(TASK BRIEF): Please rewrite only the lines from the one containing "Image resolution: width=800" through the one containing "pos(292,92)", changing "Delete Reference" to "Remove Reference" and keeping everything else the same.

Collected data
** Start **

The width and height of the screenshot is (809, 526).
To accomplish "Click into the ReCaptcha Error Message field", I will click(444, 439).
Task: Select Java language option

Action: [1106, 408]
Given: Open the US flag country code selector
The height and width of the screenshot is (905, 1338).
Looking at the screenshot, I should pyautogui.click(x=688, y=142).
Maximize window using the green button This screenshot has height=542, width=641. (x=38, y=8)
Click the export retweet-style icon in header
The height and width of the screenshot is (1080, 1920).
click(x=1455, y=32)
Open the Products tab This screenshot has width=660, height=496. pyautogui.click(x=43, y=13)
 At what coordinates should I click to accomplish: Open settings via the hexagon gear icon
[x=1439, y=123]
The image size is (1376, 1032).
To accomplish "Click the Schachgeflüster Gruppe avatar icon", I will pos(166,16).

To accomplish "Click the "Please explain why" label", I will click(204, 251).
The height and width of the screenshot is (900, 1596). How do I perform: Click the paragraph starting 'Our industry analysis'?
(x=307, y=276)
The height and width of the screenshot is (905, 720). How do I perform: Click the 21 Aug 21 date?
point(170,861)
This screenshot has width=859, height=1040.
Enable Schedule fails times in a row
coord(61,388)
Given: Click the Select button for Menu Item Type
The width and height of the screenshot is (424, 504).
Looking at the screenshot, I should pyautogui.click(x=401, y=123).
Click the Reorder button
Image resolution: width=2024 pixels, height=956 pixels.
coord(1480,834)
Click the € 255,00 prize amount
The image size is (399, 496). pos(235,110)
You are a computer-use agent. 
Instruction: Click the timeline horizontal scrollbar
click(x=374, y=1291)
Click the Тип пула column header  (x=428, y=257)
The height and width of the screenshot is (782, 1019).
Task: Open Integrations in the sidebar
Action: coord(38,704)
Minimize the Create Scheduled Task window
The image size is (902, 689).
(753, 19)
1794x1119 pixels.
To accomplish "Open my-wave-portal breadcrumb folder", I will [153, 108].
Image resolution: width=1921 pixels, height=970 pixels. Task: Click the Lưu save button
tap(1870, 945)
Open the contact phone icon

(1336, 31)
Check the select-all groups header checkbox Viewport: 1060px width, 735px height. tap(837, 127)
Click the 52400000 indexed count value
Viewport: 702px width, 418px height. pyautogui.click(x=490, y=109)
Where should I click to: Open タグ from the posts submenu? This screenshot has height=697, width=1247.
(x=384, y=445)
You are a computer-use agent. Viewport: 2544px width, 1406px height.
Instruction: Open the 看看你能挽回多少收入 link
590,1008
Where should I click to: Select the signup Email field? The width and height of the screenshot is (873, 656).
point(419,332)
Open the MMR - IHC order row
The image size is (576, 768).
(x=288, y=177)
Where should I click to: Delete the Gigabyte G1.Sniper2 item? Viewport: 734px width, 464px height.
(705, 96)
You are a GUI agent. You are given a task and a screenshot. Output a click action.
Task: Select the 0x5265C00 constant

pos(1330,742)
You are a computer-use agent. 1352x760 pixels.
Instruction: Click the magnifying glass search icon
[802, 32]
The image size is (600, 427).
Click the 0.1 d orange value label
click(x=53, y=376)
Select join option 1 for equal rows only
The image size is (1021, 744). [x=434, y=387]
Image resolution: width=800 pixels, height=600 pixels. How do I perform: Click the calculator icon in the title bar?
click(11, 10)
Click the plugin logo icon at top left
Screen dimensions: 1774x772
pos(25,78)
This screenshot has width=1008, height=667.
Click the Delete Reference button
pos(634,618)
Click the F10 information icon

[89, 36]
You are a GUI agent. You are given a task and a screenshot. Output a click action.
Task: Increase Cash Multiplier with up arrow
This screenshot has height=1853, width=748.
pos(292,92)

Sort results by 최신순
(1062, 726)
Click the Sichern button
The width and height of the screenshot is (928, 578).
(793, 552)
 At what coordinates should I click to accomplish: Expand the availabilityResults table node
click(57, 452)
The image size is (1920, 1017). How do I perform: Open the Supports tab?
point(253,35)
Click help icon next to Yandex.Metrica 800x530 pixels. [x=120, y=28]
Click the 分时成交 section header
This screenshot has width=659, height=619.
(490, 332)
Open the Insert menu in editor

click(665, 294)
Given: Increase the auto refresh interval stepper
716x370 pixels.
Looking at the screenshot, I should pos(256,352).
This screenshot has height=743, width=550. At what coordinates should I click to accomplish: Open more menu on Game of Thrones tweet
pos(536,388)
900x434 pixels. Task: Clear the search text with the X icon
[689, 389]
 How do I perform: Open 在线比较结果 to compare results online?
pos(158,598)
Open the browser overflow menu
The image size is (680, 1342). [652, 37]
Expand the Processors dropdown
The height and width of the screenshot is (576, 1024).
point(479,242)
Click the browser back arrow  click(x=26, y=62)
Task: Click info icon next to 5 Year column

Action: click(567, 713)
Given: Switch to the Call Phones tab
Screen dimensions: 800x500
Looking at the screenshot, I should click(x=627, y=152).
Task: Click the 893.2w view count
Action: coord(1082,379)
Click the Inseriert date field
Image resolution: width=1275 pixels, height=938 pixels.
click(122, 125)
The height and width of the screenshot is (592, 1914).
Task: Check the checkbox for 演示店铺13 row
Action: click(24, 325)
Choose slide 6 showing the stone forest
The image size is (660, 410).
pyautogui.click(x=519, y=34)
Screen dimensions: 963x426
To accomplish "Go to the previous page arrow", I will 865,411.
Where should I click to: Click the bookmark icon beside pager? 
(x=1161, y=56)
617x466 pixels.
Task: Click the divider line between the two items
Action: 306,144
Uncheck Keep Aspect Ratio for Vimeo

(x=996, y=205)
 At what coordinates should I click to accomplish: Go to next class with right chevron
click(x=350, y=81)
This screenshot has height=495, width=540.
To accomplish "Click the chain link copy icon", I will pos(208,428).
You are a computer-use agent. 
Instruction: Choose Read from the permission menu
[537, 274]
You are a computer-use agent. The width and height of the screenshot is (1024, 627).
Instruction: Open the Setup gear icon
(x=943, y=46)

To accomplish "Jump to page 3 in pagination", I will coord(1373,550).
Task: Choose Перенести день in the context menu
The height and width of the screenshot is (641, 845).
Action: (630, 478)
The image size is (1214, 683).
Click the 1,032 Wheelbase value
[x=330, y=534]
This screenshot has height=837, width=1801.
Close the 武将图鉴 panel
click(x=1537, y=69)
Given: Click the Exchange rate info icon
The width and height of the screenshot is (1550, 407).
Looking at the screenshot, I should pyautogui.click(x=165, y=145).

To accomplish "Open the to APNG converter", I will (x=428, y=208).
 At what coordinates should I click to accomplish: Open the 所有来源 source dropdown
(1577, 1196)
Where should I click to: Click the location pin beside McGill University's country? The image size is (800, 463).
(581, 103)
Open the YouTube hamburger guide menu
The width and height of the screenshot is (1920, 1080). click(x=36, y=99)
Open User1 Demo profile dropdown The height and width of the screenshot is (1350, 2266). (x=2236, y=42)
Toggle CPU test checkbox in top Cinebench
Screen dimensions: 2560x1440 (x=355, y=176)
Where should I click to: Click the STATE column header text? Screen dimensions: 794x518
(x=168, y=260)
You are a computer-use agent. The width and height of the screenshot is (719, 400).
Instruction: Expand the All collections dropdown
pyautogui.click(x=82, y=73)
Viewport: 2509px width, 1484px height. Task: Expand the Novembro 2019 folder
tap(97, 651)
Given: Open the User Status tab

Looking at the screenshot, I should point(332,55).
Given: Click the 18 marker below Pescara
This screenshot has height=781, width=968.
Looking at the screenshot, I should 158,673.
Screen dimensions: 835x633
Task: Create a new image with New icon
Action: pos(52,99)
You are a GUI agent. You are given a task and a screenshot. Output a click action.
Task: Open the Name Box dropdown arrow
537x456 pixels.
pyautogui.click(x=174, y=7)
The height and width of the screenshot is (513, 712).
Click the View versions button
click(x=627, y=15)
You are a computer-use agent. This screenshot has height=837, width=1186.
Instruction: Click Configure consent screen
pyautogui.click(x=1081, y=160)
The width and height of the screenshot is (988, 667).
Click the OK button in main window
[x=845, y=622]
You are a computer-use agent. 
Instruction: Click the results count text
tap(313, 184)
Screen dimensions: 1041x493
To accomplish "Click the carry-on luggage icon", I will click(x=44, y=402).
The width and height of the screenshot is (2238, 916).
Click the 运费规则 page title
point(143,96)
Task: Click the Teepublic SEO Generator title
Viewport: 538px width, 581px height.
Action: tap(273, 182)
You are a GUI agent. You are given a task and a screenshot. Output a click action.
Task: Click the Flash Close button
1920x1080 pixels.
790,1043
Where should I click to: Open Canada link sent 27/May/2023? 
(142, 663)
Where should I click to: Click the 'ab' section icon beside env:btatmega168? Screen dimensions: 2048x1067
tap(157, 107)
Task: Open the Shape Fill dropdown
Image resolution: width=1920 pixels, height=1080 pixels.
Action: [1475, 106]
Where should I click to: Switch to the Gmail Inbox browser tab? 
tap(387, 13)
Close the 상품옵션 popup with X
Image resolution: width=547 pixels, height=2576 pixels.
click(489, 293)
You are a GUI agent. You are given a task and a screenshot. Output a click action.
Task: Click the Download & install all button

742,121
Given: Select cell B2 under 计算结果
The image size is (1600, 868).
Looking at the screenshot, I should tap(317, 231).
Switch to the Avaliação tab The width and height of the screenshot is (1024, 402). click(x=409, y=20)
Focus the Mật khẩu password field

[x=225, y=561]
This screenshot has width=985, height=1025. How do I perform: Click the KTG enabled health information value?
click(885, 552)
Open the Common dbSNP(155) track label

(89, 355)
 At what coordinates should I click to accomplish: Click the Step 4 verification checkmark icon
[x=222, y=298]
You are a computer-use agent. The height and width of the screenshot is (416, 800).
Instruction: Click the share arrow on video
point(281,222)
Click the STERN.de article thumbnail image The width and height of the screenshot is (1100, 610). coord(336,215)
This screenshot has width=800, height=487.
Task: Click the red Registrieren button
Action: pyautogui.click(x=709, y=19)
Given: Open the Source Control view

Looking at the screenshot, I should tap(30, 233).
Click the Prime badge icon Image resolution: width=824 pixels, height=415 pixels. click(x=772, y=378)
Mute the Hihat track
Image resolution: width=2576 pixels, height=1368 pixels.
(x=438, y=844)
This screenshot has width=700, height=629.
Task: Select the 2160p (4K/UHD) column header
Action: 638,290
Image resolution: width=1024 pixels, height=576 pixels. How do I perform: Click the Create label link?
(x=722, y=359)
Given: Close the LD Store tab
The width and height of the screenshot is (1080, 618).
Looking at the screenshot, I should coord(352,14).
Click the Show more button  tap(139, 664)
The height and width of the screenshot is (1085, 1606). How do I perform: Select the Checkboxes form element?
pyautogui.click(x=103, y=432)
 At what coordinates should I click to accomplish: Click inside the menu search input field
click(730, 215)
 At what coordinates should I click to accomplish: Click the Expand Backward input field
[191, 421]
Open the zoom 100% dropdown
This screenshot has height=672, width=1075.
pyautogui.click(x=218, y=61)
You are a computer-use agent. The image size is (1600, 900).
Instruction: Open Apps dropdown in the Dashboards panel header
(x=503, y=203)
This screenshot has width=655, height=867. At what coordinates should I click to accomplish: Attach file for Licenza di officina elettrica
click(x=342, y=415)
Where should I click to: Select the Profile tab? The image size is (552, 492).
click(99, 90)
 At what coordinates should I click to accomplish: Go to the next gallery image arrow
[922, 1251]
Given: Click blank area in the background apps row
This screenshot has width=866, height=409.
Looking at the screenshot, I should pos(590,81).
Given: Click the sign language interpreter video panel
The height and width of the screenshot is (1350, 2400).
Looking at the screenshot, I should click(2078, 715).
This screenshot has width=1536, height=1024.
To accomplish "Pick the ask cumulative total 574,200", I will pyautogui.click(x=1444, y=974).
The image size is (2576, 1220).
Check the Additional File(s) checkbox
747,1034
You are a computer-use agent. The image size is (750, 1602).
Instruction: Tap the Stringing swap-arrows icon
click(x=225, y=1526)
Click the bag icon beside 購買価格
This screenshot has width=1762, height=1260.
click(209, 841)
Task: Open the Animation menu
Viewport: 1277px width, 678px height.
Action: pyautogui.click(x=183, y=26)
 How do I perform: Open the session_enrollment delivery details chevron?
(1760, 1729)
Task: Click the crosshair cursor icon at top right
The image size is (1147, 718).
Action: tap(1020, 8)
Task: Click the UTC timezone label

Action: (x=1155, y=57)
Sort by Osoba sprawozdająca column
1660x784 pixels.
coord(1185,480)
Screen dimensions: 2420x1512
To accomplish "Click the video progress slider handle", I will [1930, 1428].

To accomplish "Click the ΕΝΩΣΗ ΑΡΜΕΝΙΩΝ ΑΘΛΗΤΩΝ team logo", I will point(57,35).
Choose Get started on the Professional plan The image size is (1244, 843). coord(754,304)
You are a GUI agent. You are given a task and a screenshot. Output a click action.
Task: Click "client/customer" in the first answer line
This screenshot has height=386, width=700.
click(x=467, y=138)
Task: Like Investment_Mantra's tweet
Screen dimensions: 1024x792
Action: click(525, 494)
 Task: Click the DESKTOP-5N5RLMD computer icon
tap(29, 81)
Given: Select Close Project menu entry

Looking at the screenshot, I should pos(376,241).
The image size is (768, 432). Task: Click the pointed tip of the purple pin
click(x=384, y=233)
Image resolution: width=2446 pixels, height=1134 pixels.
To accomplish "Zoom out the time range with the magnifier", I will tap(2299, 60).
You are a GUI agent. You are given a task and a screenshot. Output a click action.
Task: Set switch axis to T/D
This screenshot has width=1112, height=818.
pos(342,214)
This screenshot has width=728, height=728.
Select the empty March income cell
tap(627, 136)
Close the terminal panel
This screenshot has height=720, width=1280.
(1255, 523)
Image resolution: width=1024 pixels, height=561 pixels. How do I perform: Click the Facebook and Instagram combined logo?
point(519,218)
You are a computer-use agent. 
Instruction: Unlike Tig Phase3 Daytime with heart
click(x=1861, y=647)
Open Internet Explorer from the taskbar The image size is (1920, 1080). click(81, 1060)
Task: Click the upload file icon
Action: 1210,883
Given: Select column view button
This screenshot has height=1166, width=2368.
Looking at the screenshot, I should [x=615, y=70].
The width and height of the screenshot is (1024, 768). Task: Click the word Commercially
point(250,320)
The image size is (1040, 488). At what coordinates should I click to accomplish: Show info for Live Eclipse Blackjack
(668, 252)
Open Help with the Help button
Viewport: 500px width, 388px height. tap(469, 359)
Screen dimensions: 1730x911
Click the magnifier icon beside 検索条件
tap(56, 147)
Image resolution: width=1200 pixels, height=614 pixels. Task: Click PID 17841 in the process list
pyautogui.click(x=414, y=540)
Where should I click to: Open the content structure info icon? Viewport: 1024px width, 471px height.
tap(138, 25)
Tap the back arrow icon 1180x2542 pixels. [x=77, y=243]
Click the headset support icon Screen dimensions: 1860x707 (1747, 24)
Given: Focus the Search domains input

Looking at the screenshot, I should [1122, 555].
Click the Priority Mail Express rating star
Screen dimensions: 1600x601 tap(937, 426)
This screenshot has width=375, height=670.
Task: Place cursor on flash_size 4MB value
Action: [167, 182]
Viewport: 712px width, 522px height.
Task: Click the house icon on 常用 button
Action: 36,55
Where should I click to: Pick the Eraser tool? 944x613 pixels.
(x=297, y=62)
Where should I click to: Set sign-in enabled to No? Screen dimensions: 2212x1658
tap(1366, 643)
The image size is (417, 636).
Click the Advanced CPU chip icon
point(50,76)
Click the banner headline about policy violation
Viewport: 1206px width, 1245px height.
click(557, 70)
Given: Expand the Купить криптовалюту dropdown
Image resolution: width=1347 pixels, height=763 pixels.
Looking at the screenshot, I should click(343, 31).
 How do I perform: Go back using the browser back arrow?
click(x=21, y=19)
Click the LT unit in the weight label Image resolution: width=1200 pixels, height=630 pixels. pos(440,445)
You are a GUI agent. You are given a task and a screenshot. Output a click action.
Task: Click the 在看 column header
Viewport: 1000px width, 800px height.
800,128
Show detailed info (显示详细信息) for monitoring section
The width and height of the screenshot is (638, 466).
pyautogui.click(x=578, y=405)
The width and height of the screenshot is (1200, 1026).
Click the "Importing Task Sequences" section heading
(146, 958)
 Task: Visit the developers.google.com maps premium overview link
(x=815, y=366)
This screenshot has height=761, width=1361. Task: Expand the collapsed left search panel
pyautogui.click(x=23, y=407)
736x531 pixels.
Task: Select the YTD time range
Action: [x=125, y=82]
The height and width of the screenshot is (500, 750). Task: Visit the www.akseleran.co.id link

** End **

(WRITTEN RESPONSE):
Image resolution: width=800 pixels, height=600 pixels. How do I perform: Click the calculator icon in the title bar?
click(11, 10)
Click the plugin logo icon at top left
Screen dimensions: 1774x772
pos(25,78)
This screenshot has width=1008, height=667.
Click the Remove Reference button
pos(634,618)
Click the F10 information icon

[89, 36]
You are a GUI agent. You are given a task and a screenshot. Output a click action.
Task: Increase Cash Multiplier with up arrow
This screenshot has height=1853, width=748.
pos(292,92)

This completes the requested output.